Directions for this task —
Please convert part of the listing into a Markdown table with the columns Row and Line, one numbered row per line, skipping blank lines: begin at the line that has "Where should I" and stop after the line that has "coord(120,89)".

Provided material —
○ ○ ○ ○
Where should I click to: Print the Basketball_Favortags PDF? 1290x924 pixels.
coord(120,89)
○ ○ ○ ○
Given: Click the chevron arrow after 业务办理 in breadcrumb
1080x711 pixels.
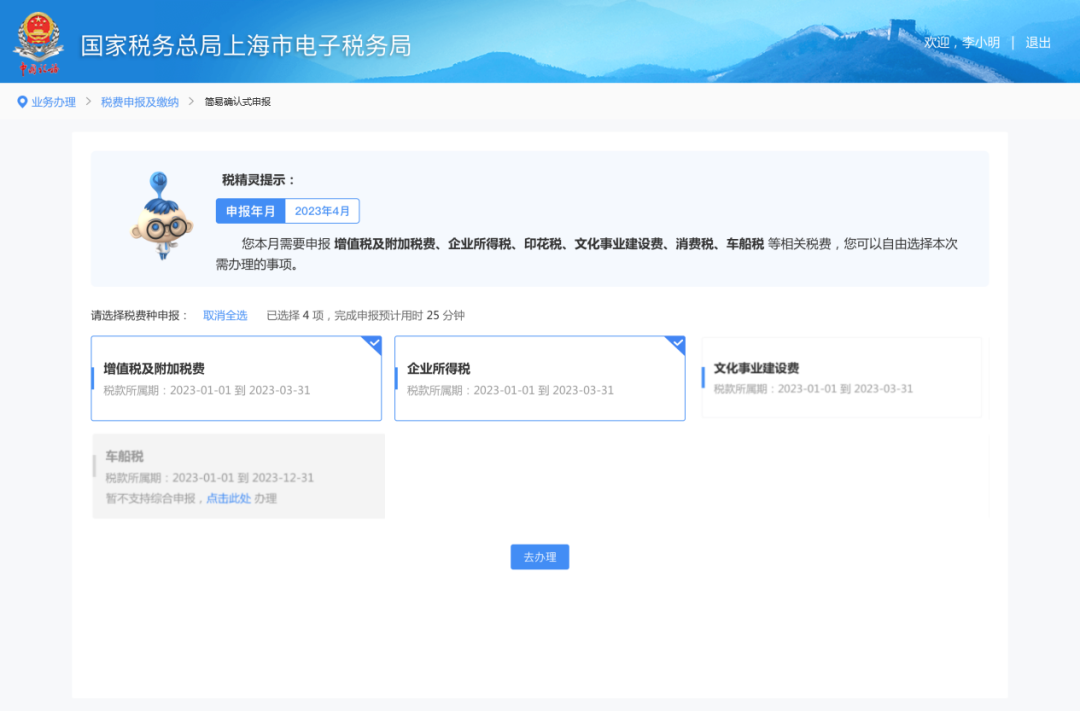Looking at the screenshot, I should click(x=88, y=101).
○ ○ ○ ○
Full response —
| Row | Line |
|---|---|
| 1 | Where should I click to: Print the Basketball_Favortags PDF? 1290x924 pixels. |
| 2 | coord(120,89) |